Kalīla and Dimna was adapted into Arabic by Ibn al-Muqaffaʿ in the 8th century, but the first surviving manuscript witness is from the 13th century, almost half a millennium later. During that period, Adab (roughly: belles-lettres and paideia) came into its own. While many scholars have explored and debated the origins of Kalīla and Dimna, its impact on the rich tradition of animal writing within Adab has been left largely unexplored. Throughout the pre-modern period, Kalīla and Dimna inspired numerous Arabic adaptations and versifications. It also influenced a broader tradition of allegory and fictive writing, which often either implicitly or explicitly engaged with Kalīla and Dimna. How and whether Kalīla and Dimna relates to different nodes within the Adab tradition is an open question, and it is one that requires a much more nuanced understanding of how authors wrote about and thought about animals.

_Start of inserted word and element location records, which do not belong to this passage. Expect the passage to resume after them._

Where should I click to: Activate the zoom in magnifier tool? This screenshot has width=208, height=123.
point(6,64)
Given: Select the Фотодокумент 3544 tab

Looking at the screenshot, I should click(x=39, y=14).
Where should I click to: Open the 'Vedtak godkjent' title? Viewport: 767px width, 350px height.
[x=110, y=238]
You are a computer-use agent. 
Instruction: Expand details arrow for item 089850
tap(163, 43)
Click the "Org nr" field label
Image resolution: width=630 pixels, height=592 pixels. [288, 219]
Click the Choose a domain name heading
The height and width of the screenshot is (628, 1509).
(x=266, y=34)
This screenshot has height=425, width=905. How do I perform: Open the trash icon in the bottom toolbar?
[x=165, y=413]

Learning more about this rich tradition of writing about animals is crucial to the project for a number of reasons. First of all, the copyists responsible for the surviving manuscripts of Kalīla and Dimna were familiar with its broader reception within Adab, and we must understand that reception if we want to understand how and why the "copyists" were so creative in adapting the text. Indeed, the AnonymClassic project has already found that some "copyists" re-mixed Kalīla and Dimna with other Adab texts in creative ways.

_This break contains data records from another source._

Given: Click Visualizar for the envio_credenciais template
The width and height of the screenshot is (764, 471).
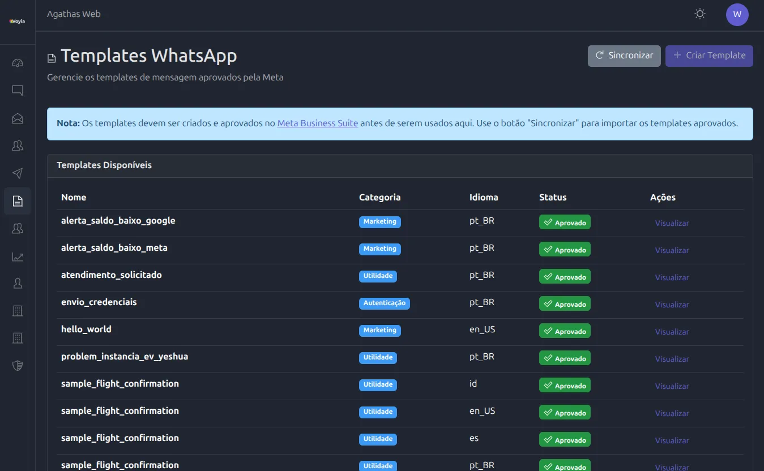Looking at the screenshot, I should pyautogui.click(x=672, y=305).
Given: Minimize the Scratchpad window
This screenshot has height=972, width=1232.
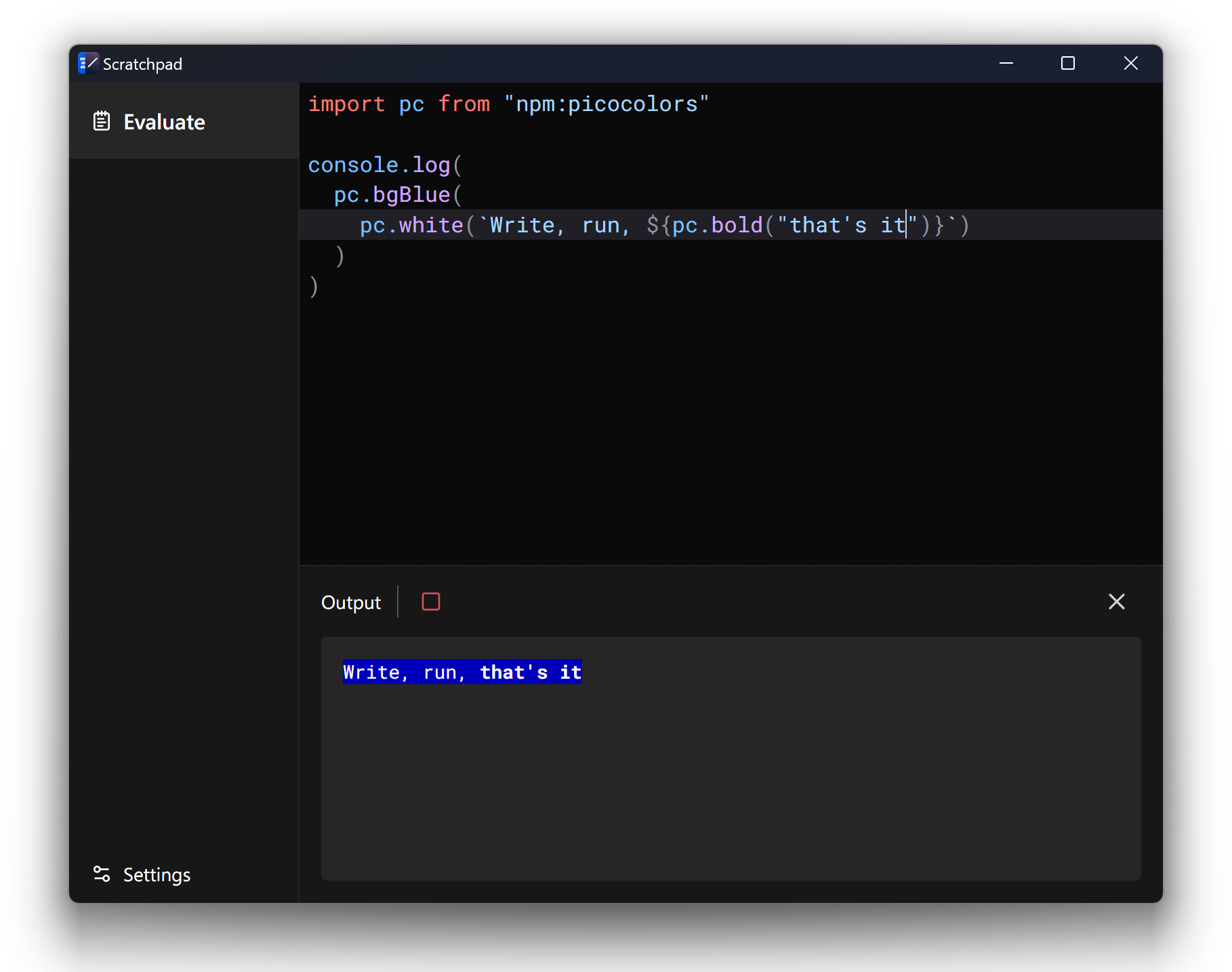Looking at the screenshot, I should tap(1006, 63).
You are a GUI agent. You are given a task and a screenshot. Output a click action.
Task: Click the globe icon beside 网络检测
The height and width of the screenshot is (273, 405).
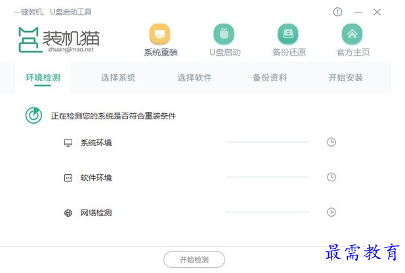pyautogui.click(x=68, y=213)
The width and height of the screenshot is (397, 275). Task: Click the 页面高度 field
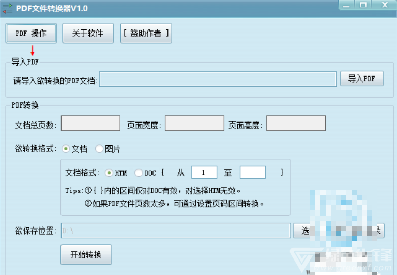coord(296,124)
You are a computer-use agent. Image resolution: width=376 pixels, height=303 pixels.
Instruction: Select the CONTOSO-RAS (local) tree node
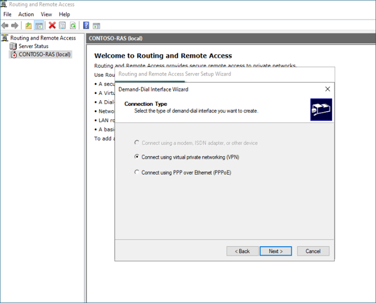(44, 54)
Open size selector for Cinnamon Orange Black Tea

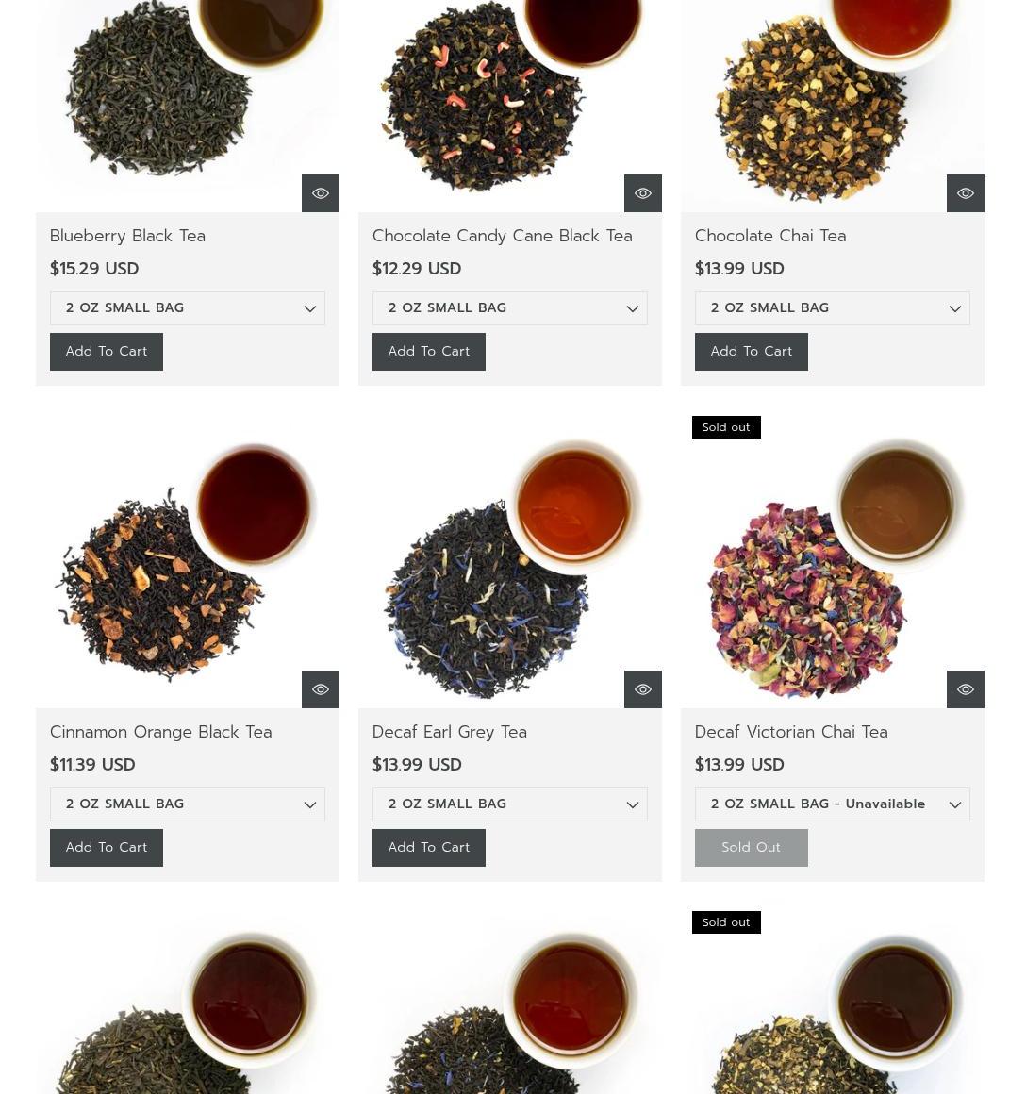point(188,804)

Furthermore, if we wish to understand Kalīla and Dimna's context and reception, we need to learn more about how authors were reading Kalīla and Dimna and responding to it both implicitly and explicitly. Rather than take for granted that Kalīla and Dimna belongs to a recognizable genre, which can be interpreted according to our expectations of that genre, this workshop will begin to allow us to understand Kalīla and Dimna in terms of Adab. In a certain sense, each new text about talking animals sheds fresh light on Kalīla and Dimna because they can be seen as fresh claims about what kind of text Kalīla and Dimna was and how it ought to be read.